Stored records
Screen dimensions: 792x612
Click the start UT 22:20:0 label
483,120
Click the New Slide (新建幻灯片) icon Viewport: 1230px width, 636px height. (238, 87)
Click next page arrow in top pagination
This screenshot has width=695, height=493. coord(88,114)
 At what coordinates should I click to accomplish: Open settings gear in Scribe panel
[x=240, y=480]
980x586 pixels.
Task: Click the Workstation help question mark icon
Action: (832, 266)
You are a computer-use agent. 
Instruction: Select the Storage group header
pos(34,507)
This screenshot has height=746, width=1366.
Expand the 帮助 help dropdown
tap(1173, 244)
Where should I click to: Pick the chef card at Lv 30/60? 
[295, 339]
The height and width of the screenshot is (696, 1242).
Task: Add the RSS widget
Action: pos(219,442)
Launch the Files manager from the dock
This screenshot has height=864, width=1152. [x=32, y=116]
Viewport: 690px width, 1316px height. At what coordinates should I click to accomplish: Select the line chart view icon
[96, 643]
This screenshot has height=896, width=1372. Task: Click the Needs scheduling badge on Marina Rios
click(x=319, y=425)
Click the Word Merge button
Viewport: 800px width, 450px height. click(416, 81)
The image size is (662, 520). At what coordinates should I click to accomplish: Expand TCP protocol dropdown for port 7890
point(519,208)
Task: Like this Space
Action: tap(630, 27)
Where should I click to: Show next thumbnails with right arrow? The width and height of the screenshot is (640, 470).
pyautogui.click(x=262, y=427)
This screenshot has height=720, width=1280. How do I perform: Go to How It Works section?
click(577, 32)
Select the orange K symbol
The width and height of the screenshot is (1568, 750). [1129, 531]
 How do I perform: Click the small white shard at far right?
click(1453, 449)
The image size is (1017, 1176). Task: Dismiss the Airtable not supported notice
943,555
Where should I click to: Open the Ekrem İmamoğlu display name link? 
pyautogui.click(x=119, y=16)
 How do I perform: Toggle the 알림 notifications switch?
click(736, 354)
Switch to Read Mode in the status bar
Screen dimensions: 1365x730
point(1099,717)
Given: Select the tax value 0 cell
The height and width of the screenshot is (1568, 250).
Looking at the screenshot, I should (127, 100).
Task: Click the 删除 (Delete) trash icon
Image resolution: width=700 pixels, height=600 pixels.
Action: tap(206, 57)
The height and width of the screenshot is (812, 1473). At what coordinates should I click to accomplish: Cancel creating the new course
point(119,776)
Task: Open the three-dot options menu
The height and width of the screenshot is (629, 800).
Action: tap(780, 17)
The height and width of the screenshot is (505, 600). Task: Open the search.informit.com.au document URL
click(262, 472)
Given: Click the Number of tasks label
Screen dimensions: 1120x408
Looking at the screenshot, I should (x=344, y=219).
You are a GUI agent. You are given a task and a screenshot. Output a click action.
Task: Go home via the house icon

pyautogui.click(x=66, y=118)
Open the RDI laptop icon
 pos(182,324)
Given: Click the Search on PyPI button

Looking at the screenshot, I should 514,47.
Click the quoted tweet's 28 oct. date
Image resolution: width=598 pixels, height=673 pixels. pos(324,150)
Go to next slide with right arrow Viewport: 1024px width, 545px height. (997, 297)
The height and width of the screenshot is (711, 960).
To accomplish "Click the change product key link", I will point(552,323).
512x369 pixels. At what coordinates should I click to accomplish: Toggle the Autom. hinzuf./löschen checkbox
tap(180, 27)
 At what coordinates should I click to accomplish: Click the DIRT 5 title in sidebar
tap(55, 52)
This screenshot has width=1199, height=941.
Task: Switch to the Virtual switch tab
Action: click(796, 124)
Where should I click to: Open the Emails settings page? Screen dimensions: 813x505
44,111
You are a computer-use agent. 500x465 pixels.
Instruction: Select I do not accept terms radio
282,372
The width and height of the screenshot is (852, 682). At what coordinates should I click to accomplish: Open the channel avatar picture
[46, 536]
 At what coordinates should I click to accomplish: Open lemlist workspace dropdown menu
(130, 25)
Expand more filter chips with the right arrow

PROBLEM STATEMENT: An acceptable answer repeats every entry exactly, with nothing omitted.

EXPECTED OUTPUT:
Screen dimensions: 792x612
Click the start UT 22:20:0 label
483,120
Click the New Slide (新建幻灯片) icon Viewport: 1230px width, 636px height. (238, 87)
Click next page arrow in top pagination
This screenshot has width=695, height=493. coord(88,114)
 At what coordinates should I click to accomplish: Open settings gear in Scribe panel
[x=240, y=480]
980x586 pixels.
Task: Click the Workstation help question mark icon
Action: (832, 266)
You are a computer-use agent. 
Instruction: Select the Storage group header
pos(34,507)
This screenshot has height=746, width=1366.
Expand the 帮助 help dropdown
tap(1173, 244)
Where should I click to: Pick the chef card at Lv 30/60? 
[295, 339]
The height and width of the screenshot is (696, 1242).
Task: Add the RSS widget
Action: pos(219,442)
Launch the Files manager from the dock
This screenshot has height=864, width=1152. [x=32, y=116]
Viewport: 690px width, 1316px height. At what coordinates should I click to accomplish: Select the line chart view icon
[96, 643]
This screenshot has height=896, width=1372. Task: Click the Needs scheduling badge on Marina Rios
click(x=319, y=425)
Click the Word Merge button
Viewport: 800px width, 450px height. click(416, 81)
The image size is (662, 520). At what coordinates should I click to accomplish: Expand TCP protocol dropdown for port 7890
point(519,208)
Task: Like this Space
Action: tap(630, 27)
Where should I click to: Show next thumbnails with right arrow? The width and height of the screenshot is (640, 470).
pyautogui.click(x=262, y=427)
This screenshot has height=720, width=1280. How do I perform: Go to How It Works section?
click(577, 32)
Select the orange K symbol
The width and height of the screenshot is (1568, 750). [1129, 531]
 How do I perform: Click the small white shard at far right?
click(1453, 449)
The image size is (1017, 1176). Task: Dismiss the Airtable not supported notice
943,555
Where should I click to: Open the Ekrem İmamoğlu display name link? 
pyautogui.click(x=119, y=16)
 How do I perform: Toggle the 알림 notifications switch?
click(736, 354)
Switch to Read Mode in the status bar
Screen dimensions: 1365x730
point(1099,717)
Given: Select the tax value 0 cell
The height and width of the screenshot is (1568, 250).
Looking at the screenshot, I should (127, 100).
Task: Click the 删除 (Delete) trash icon
Image resolution: width=700 pixels, height=600 pixels.
Action: tap(206, 57)
The height and width of the screenshot is (812, 1473). At what coordinates should I click to accomplish: Cancel creating the new course
point(119,776)
Task: Open the three-dot options menu
The height and width of the screenshot is (629, 800).
Action: tap(780, 17)
The height and width of the screenshot is (505, 600). Task: Open the search.informit.com.au document URL
click(262, 472)
Given: Click the Number of tasks label
Screen dimensions: 1120x408
Looking at the screenshot, I should (x=344, y=219).
You are a GUI agent. You are given a task and a screenshot. Output a click action.
Task: Go home via the house icon

pyautogui.click(x=66, y=118)
Open the RDI laptop icon
 pos(182,324)
Given: Click the Search on PyPI button

Looking at the screenshot, I should 514,47.
Click the quoted tweet's 28 oct. date
Image resolution: width=598 pixels, height=673 pixels. pos(324,150)
Go to next slide with right arrow Viewport: 1024px width, 545px height. (997, 297)
The height and width of the screenshot is (711, 960).
To accomplish "Click the change product key link", I will point(552,323).
512x369 pixels. At what coordinates should I click to accomplish: Toggle the Autom. hinzuf./löschen checkbox
tap(180, 27)
 At what coordinates should I click to accomplish: Click the DIRT 5 title in sidebar
tap(55, 52)
This screenshot has width=1199, height=941.
Task: Switch to the Virtual switch tab
Action: click(796, 124)
Where should I click to: Open the Emails settings page? Screen dimensions: 813x505
44,111
You are a computer-use agent. 500x465 pixels.
Instruction: Select I do not accept terms radio
282,372
The width and height of the screenshot is (852, 682). At what coordinates should I click to accomplish: Open the channel avatar picture
[46, 536]
 At what coordinates should I click to accomplish: Open lemlist workspace dropdown menu
(130, 25)
Expand more filter chips with the right arrow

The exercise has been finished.